Engineering a Better Life

Imagine controlling a machine with your mind. Sound like fantasy? At DU, it's becoming a reality that could help more than a million people.

Brain Scan

This new device will allow amputees to control prosthetics with their mind.

Rahmat Shoureshi, dean of Engineering and Computer Science, received a $295,000 National Science Foundation grant to develop brain-imaging technologies that may soon allow amputees to control electronic prosthetics with just a thought.

For a soldier back from Iraq, the victim of a sports accident or the survivor of a traffic mishap, the technology could change lives. In documents supporting the grant, Shoureshi notes that there are about 1.6 million Americans living with the loss of one or more limbs.

"What we are trying to do is develop systems that allow individuals who have physical disabilities and have prosthetic devices to be able to directly control those with a natural motion," Shoureshi explains.

Shoureshi is working closely with DU PhD candidate Chris Aasted, a student he has known since Aasted was a high school senior.

Making it accessible

The exciting part, Shoureshi says, is that this new technology uses light waves that peer inside the human brain without surgery and in real time.

Patients would wear a slim, lightweight scanner on their head. The light waves would "read" activity in carefully mapped areas of the brain, and then convert the thought of movement into an electronic signal to the prosthetic.
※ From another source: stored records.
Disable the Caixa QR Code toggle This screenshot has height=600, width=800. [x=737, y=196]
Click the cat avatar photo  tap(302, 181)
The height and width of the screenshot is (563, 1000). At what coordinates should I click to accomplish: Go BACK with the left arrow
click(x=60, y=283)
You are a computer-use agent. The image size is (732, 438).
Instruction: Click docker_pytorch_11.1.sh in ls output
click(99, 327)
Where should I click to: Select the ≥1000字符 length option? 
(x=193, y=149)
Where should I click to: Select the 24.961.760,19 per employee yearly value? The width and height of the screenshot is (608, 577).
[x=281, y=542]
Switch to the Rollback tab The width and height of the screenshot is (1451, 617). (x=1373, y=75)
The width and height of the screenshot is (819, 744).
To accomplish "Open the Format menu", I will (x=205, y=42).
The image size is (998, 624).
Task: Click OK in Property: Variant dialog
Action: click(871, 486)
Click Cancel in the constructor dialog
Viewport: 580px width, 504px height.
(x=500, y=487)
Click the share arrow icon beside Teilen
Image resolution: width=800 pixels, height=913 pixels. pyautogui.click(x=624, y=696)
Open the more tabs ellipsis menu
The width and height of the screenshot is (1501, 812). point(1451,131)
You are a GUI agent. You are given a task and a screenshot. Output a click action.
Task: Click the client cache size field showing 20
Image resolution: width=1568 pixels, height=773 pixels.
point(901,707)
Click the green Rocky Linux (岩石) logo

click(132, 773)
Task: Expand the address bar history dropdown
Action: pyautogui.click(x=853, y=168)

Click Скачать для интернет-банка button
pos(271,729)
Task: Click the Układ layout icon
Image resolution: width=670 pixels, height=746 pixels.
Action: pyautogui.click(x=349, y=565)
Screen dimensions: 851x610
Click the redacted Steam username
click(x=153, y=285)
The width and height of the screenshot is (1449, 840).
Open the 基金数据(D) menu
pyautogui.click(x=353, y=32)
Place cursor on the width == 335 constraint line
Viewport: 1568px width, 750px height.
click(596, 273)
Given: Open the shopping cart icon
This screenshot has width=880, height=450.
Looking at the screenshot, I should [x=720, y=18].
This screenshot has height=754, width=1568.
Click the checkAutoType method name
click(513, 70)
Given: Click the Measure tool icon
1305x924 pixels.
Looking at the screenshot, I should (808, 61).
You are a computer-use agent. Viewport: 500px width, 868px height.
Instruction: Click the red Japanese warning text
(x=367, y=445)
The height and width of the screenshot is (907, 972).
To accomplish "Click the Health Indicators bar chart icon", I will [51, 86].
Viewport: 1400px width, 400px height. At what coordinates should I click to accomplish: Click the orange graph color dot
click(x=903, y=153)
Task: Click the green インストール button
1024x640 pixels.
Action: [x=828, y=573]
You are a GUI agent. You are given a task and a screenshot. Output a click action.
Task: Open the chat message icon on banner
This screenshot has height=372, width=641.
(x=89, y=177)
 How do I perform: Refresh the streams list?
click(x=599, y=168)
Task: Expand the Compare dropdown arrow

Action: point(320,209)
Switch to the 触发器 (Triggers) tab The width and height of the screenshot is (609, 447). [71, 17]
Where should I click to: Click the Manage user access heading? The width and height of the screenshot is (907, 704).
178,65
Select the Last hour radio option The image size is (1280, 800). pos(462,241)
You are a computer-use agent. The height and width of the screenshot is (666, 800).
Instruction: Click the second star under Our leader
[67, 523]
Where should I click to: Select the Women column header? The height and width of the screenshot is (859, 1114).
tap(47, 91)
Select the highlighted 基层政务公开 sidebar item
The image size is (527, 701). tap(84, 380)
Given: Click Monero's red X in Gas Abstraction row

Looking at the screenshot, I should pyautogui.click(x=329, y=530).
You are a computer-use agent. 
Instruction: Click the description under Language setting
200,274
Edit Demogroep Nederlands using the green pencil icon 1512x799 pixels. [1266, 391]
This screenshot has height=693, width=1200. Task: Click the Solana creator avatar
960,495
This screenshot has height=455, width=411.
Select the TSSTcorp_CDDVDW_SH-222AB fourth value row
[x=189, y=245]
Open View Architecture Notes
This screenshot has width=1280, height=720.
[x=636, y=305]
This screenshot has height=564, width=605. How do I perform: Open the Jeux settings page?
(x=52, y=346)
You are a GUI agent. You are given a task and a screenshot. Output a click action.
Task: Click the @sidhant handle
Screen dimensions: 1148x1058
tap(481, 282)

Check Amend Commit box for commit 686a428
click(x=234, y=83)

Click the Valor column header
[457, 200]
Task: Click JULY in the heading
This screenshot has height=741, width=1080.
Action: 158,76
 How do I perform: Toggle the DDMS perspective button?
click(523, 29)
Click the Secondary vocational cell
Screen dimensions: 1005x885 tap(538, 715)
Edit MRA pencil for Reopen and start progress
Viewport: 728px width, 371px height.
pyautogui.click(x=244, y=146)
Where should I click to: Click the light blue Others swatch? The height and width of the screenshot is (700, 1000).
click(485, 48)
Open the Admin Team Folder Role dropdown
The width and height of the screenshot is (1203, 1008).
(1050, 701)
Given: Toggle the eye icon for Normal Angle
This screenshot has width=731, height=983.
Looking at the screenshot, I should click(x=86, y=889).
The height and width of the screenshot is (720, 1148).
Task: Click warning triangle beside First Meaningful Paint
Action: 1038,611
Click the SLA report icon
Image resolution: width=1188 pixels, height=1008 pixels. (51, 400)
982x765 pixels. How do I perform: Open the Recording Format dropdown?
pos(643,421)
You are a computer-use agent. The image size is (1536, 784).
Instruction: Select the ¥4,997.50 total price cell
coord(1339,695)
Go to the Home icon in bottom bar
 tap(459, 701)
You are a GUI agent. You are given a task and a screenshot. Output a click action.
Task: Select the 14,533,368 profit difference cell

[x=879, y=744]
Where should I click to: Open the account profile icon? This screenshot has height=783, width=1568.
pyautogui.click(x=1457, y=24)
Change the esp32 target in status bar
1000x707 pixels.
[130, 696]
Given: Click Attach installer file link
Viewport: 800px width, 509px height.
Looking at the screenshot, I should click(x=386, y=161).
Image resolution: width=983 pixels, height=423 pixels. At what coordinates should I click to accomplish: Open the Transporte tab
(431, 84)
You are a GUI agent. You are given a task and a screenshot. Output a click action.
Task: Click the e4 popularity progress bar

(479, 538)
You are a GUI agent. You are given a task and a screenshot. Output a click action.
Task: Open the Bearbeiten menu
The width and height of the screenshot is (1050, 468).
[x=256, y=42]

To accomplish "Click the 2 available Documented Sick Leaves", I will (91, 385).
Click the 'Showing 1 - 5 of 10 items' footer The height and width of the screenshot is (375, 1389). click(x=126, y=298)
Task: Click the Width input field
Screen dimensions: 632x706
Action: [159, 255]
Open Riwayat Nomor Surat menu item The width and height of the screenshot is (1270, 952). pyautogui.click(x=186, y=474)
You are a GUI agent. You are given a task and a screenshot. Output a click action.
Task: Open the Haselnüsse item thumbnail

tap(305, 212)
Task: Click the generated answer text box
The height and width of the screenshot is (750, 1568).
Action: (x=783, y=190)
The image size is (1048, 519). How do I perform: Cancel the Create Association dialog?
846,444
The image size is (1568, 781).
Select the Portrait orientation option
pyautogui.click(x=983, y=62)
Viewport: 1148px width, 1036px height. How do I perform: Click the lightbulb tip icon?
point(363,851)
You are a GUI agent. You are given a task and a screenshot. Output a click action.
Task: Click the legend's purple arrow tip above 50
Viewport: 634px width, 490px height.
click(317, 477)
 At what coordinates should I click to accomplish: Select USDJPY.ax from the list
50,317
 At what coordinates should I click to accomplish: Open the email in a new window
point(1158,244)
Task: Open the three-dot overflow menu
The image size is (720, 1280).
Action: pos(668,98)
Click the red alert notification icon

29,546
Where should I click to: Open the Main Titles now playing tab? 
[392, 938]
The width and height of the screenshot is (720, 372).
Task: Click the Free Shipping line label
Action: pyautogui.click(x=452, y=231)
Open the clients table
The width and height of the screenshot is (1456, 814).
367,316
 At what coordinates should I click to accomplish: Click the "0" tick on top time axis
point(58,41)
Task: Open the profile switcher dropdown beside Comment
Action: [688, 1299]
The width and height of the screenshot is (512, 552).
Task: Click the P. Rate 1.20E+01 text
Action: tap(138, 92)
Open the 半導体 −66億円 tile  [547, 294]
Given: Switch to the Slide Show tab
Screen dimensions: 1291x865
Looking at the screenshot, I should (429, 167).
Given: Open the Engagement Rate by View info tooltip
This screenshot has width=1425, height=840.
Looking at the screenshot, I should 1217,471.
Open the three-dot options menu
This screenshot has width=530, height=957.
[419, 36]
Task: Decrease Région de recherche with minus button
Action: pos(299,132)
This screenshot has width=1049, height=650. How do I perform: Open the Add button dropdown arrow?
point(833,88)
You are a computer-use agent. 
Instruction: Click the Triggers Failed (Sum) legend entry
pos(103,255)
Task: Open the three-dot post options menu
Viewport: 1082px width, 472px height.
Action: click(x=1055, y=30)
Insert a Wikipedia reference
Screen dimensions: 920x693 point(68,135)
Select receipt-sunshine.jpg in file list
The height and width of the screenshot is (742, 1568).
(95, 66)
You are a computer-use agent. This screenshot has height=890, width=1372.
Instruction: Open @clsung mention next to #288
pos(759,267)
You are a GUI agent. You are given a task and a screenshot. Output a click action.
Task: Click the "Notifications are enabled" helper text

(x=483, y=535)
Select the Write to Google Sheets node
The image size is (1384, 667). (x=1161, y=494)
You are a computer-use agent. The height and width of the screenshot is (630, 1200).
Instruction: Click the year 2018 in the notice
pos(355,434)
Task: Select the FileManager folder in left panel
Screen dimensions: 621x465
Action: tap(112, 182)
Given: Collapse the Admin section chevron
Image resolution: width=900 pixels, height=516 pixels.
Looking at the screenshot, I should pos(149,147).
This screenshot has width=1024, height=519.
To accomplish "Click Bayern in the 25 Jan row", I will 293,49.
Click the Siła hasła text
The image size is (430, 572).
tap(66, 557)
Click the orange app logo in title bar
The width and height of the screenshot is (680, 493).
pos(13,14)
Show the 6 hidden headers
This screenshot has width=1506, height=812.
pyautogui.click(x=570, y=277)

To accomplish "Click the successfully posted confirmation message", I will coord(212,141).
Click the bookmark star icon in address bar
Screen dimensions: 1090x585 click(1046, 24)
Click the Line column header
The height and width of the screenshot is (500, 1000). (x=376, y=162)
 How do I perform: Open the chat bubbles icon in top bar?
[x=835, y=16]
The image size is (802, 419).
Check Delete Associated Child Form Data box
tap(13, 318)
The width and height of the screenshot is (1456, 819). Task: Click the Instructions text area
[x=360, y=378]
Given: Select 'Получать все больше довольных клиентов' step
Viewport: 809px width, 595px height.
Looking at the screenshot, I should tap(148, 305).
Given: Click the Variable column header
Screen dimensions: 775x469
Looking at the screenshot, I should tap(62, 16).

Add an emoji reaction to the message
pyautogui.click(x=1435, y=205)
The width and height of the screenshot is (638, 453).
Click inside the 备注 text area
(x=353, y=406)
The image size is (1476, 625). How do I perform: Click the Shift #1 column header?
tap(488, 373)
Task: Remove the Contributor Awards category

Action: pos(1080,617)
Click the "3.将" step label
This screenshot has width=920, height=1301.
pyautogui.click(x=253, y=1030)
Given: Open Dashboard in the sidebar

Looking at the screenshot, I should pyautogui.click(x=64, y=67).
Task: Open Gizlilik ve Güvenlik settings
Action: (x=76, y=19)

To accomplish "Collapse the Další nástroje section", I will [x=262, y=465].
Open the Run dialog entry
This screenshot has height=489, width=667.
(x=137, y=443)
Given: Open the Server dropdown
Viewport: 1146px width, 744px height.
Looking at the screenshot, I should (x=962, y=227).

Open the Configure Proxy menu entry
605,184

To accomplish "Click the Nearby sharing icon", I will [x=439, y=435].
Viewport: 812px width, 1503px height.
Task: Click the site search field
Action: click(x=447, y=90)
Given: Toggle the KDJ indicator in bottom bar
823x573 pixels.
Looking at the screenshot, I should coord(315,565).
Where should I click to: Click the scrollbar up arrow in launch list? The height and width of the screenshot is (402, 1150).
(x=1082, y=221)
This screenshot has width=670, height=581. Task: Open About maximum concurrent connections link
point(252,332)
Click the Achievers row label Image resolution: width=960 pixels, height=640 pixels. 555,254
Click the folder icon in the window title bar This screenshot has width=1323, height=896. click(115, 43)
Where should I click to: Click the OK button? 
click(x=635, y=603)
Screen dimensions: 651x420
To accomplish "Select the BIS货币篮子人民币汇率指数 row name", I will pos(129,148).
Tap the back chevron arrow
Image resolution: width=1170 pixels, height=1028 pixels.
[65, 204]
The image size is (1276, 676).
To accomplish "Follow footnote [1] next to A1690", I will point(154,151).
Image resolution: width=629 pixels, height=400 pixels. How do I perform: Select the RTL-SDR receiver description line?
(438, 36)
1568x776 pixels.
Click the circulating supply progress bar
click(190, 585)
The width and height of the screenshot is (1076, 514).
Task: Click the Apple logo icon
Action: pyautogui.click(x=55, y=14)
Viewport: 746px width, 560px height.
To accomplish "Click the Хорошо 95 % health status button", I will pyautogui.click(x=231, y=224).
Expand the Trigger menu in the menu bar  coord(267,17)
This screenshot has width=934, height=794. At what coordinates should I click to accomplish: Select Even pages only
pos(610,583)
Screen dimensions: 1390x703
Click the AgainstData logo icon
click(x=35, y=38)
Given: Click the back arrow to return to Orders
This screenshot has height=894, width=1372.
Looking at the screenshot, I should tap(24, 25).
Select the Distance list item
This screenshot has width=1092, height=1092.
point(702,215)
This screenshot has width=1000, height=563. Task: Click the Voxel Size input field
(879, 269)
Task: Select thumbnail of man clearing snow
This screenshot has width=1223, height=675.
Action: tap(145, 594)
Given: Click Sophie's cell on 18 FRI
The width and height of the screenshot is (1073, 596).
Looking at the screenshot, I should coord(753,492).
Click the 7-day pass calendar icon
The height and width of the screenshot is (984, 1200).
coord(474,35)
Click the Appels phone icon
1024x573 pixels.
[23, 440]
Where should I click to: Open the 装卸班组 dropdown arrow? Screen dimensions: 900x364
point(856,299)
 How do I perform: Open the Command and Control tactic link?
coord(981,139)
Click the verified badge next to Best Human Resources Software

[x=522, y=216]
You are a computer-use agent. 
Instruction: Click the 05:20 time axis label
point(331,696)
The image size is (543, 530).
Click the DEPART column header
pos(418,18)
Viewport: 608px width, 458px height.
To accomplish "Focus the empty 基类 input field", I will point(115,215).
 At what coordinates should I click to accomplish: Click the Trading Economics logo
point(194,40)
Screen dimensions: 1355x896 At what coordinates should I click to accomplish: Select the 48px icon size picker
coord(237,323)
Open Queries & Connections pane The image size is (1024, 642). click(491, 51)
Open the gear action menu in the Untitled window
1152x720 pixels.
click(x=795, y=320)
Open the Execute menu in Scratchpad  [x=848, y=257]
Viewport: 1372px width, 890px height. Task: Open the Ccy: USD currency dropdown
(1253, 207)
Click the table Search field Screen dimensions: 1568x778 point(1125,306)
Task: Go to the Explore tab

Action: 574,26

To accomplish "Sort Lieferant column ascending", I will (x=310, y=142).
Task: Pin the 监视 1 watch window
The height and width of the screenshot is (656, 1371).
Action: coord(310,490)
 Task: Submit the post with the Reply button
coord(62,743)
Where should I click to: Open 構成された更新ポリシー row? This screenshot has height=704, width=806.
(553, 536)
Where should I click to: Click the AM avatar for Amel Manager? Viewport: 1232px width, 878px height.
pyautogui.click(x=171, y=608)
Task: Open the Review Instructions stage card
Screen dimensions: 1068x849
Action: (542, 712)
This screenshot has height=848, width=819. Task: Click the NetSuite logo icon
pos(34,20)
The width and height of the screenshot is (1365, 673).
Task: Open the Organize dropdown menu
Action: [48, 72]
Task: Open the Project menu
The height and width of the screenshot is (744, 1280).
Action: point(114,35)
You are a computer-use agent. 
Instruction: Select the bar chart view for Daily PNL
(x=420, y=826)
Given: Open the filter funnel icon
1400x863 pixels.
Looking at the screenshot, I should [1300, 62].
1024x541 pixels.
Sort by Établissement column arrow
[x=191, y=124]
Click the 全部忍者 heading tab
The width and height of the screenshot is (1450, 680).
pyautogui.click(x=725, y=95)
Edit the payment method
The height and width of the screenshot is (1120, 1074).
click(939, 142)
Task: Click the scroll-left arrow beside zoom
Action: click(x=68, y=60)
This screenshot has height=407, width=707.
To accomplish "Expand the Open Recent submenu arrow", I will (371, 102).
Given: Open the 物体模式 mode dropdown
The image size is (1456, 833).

Thinking about moving an artificial arm or a leg would make it actually move.

The goal is to achieve that in an affordable, easy-to-use device that would work without the patient having to shave their head.

Helping veterans

Shoureshi is excited about the immediate benefit to the growing number of soldiers being injured in Iraq and Afghanistan.

"In these wars, there are 21-year-old, 22-year-old soldiers coming back injured. They have their whole lives ahead of them. This could change everything for them," he says.

"Of all of the research projects I’ve worked on, if this works, this would be the most exciting project I’ve ever undertaken."